> **Extrait**

+ + +

Alors que l’avocat de la défense, Me Jacques Larochelle critiquait les directives du magistrat, le procureur de la Couronne a rappelé qu’elles avaient notamment été formulées en fonction d’une liste «d’erreurs» dans sa plaidoirie soulevées par la défense. Me Magnan a de plus précisé que, en général, des directives «adéquates» peuvent rectifier, s’il y a lieu, «une plaidoirie entachée d’erreurs».
«Abominable»
Rien toutefois pour convaincre Jacques Larochelle, qui en a rajouté en qualifiant d’«abominable» la plaidoirie de son vis-à-vis, remplie d’allégations «sans preuve», de «spéculations» et de «suppositions effrayantes» et «inouïes». À son avis, le juge aurait dû intervenir davantage pour demander aux jurés «d’oublier cette horreur» qui visait à discréditer la défense.
Les juges Nicholas Kasirer, Marie St-Pierre et André Vincent ont pris l’affaire en délibéré.
L’un des deux avocats de la Couronne, Me Michel Fortin, est revenu sur l’aspect de «préméditation» dans cette affaire, affirmant que l’ancien juge Jacques Delisle aurait eu une «fenêtre de temps» pour passer à l’acte.

+ + +

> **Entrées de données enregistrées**

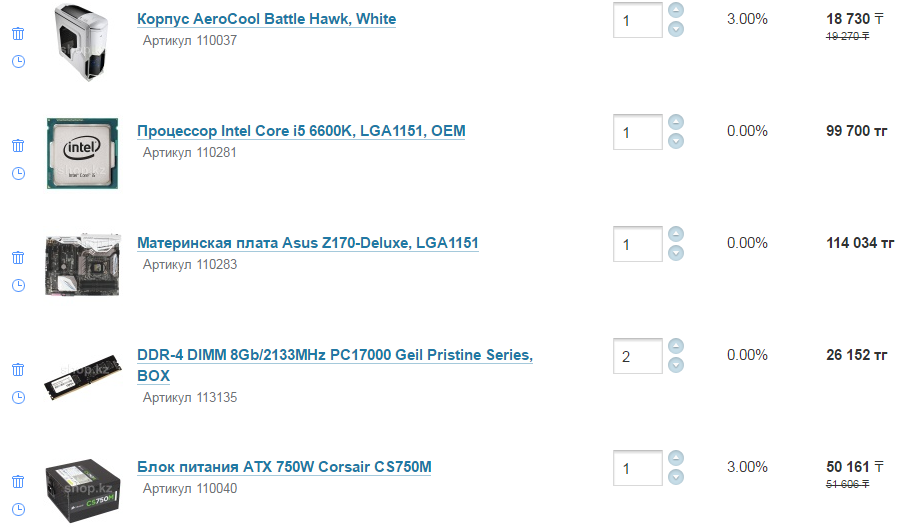Click the clock icon beside DDR-4 memory
904x527 pixels.
[18, 397]
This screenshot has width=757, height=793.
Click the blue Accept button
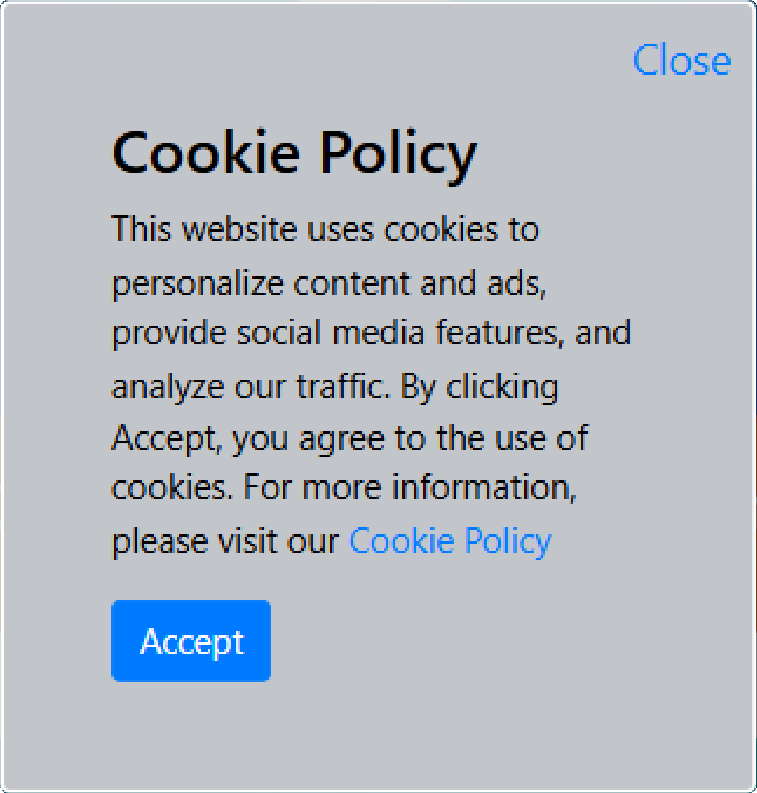click(x=191, y=641)
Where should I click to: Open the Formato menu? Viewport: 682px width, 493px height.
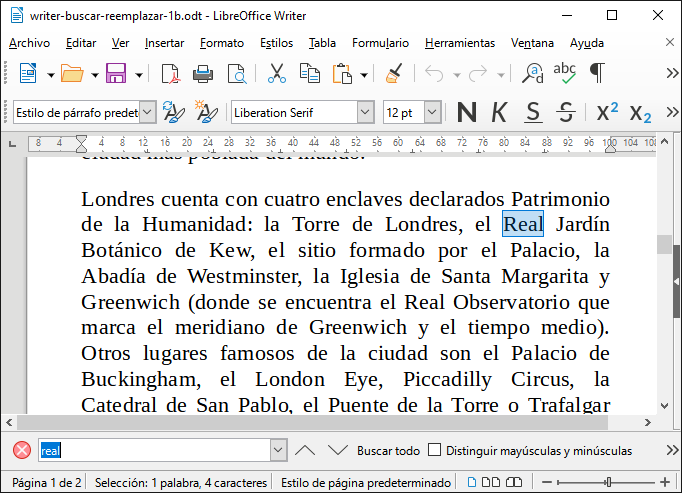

+ + +

> **Consigne**
Recopiez à l'identique le passage de l'extrait sur l'affaire Jacques Delisle, tout ce qui va de « Rien toutefois pour » jusqu'à « discréditer la défense. ».

> **Tâche accomplie**
Rien toutefois pour convaincre Jacques Larochelle, qui en a rajouté en qualifiant d’«abominable» la plaidoirie de son vis-à-vis, remplie d’allégations «sans preuve», de «spéculations» et de «suppositions effrayantes» et «inouïes». À son avis, le juge aurait dû intervenir davantage pour demander aux jurés «d’oublier cette horreur» qui visait à discréditer la défense.